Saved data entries
▬▬▬▬▬▬

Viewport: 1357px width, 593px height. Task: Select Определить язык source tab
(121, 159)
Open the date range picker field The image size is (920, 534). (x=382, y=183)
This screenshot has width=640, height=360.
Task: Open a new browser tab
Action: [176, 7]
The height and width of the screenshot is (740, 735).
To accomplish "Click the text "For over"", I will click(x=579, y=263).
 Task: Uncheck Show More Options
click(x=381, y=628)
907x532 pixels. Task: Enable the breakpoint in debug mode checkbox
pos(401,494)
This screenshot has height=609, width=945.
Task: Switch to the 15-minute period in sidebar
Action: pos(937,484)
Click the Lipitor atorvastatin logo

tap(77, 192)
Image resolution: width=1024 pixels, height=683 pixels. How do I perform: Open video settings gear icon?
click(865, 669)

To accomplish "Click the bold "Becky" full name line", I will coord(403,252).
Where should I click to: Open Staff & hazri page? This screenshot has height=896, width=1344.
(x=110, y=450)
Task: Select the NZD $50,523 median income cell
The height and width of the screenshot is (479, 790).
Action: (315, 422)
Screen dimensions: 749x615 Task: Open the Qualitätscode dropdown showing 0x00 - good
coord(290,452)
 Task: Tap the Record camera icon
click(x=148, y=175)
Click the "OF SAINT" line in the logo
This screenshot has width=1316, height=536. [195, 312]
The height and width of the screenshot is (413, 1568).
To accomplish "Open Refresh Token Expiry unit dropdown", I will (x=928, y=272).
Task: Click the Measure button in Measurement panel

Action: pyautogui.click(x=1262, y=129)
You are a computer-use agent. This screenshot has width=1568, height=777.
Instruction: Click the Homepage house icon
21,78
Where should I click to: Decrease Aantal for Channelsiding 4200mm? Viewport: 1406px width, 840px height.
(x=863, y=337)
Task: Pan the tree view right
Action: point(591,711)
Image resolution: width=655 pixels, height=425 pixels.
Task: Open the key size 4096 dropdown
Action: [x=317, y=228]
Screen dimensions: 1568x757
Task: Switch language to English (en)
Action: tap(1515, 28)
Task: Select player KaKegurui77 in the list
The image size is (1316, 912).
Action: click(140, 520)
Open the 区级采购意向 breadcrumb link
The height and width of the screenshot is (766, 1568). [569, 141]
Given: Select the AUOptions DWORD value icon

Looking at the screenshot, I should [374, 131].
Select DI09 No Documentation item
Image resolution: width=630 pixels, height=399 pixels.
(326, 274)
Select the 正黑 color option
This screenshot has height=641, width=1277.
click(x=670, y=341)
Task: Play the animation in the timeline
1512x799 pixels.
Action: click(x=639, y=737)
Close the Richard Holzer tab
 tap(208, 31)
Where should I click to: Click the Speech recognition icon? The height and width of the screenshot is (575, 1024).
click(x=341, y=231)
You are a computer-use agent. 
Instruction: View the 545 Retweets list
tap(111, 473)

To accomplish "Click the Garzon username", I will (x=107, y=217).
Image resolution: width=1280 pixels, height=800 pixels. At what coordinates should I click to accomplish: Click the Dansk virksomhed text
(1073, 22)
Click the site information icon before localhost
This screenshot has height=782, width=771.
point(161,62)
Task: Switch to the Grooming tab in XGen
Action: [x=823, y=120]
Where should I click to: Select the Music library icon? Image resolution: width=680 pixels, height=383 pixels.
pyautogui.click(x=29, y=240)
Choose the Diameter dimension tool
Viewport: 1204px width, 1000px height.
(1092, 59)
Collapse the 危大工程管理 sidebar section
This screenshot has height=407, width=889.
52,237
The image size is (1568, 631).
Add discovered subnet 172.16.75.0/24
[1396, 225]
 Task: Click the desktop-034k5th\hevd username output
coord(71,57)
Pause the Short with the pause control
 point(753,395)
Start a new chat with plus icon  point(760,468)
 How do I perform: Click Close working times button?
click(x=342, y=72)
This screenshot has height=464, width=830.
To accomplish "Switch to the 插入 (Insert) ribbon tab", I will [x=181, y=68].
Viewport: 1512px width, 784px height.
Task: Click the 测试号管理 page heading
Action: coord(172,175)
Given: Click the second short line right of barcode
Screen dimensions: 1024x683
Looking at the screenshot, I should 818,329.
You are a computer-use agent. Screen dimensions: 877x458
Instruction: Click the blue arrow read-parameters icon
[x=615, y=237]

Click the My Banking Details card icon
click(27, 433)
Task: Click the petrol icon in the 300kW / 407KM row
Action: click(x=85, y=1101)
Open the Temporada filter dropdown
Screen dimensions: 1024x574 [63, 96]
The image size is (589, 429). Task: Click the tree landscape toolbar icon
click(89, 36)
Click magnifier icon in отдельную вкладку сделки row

▬▬▬▬▬▬

### Instructions to follow:
Print out every entry, keeping each one exact.

### Solution for this exercise:
Viewport: 1357px width, 593px height. Task: Select Определить язык source tab
(121, 159)
Open the date range picker field The image size is (920, 534). (x=382, y=183)
This screenshot has width=640, height=360.
Task: Open a new browser tab
Action: [176, 7]
The height and width of the screenshot is (740, 735).
To accomplish "Click the text "For over"", I will click(x=579, y=263).
 Task: Uncheck Show More Options
click(x=381, y=628)
907x532 pixels. Task: Enable the breakpoint in debug mode checkbox
pos(401,494)
This screenshot has height=609, width=945.
Task: Switch to the 15-minute period in sidebar
Action: pos(937,484)
Click the Lipitor atorvastatin logo

tap(77, 192)
Image resolution: width=1024 pixels, height=683 pixels. How do I perform: Open video settings gear icon?
click(865, 669)

To accomplish "Click the bold "Becky" full name line", I will coord(403,252).
Where should I click to: Open Staff & hazri page? This screenshot has height=896, width=1344.
(x=110, y=450)
Task: Select the NZD $50,523 median income cell
The height and width of the screenshot is (479, 790).
Action: (315, 422)
Screen dimensions: 749x615 Task: Open the Qualitätscode dropdown showing 0x00 - good
coord(290,452)
 Task: Tap the Record camera icon
click(x=148, y=175)
Click the "OF SAINT" line in the logo
This screenshot has width=1316, height=536. [195, 312]
The height and width of the screenshot is (413, 1568).
To accomplish "Open Refresh Token Expiry unit dropdown", I will (x=928, y=272).
Task: Click the Measure button in Measurement panel

Action: pyautogui.click(x=1262, y=129)
You are a computer-use agent. This screenshot has width=1568, height=777.
Instruction: Click the Homepage house icon
21,78
Where should I click to: Decrease Aantal for Channelsiding 4200mm? Viewport: 1406px width, 840px height.
(x=863, y=337)
Task: Pan the tree view right
Action: point(591,711)
Image resolution: width=655 pixels, height=425 pixels.
Task: Open the key size 4096 dropdown
Action: [x=317, y=228]
Screen dimensions: 1568x757
Task: Switch language to English (en)
Action: tap(1515, 28)
Task: Select player KaKegurui77 in the list
The image size is (1316, 912).
Action: click(140, 520)
Open the 区级采购意向 breadcrumb link
The height and width of the screenshot is (766, 1568). [569, 141]
Given: Select the AUOptions DWORD value icon

Looking at the screenshot, I should [374, 131].
Select DI09 No Documentation item
Image resolution: width=630 pixels, height=399 pixels.
(326, 274)
Select the 正黑 color option
This screenshot has height=641, width=1277.
click(x=670, y=341)
Task: Play the animation in the timeline
1512x799 pixels.
Action: click(x=639, y=737)
Close the Richard Holzer tab
 tap(208, 31)
Where should I click to: Click the Speech recognition icon? The height and width of the screenshot is (575, 1024).
click(x=341, y=231)
You are a computer-use agent. 
Instruction: View the 545 Retweets list
tap(111, 473)

To accomplish "Click the Garzon username", I will (x=107, y=217).
Image resolution: width=1280 pixels, height=800 pixels. At what coordinates should I click to accomplish: Click the Dansk virksomhed text
(1073, 22)
Click the site information icon before localhost
This screenshot has height=782, width=771.
point(161,62)
Task: Switch to the Grooming tab in XGen
Action: [x=823, y=120]
Where should I click to: Select the Music library icon? Image resolution: width=680 pixels, height=383 pixels.
pyautogui.click(x=29, y=240)
Choose the Diameter dimension tool
Viewport: 1204px width, 1000px height.
(1092, 59)
Collapse the 危大工程管理 sidebar section
This screenshot has height=407, width=889.
52,237
The image size is (1568, 631).
Add discovered subnet 172.16.75.0/24
[1396, 225]
 Task: Click the desktop-034k5th\hevd username output
coord(71,57)
Pause the Short with the pause control
 point(753,395)
Start a new chat with plus icon  point(760,468)
 How do I perform: Click Close working times button?
click(x=342, y=72)
This screenshot has height=464, width=830.
To accomplish "Switch to the 插入 (Insert) ribbon tab", I will [x=181, y=68].
Viewport: 1512px width, 784px height.
Task: Click the 测试号管理 page heading
Action: coord(172,175)
Given: Click the second short line right of barcode
Screen dimensions: 1024x683
Looking at the screenshot, I should 818,329.
You are a computer-use agent. Screen dimensions: 877x458
Instruction: Click the blue arrow read-parameters icon
[x=615, y=237]

Click the My Banking Details card icon
click(27, 433)
Task: Click the petrol icon in the 300kW / 407KM row
Action: click(x=85, y=1101)
Open the Temporada filter dropdown
Screen dimensions: 1024x574 [63, 96]
The image size is (589, 429). Task: Click the tree landscape toolbar icon
click(89, 36)
Click magnifier icon in отдельную вкладку сделки row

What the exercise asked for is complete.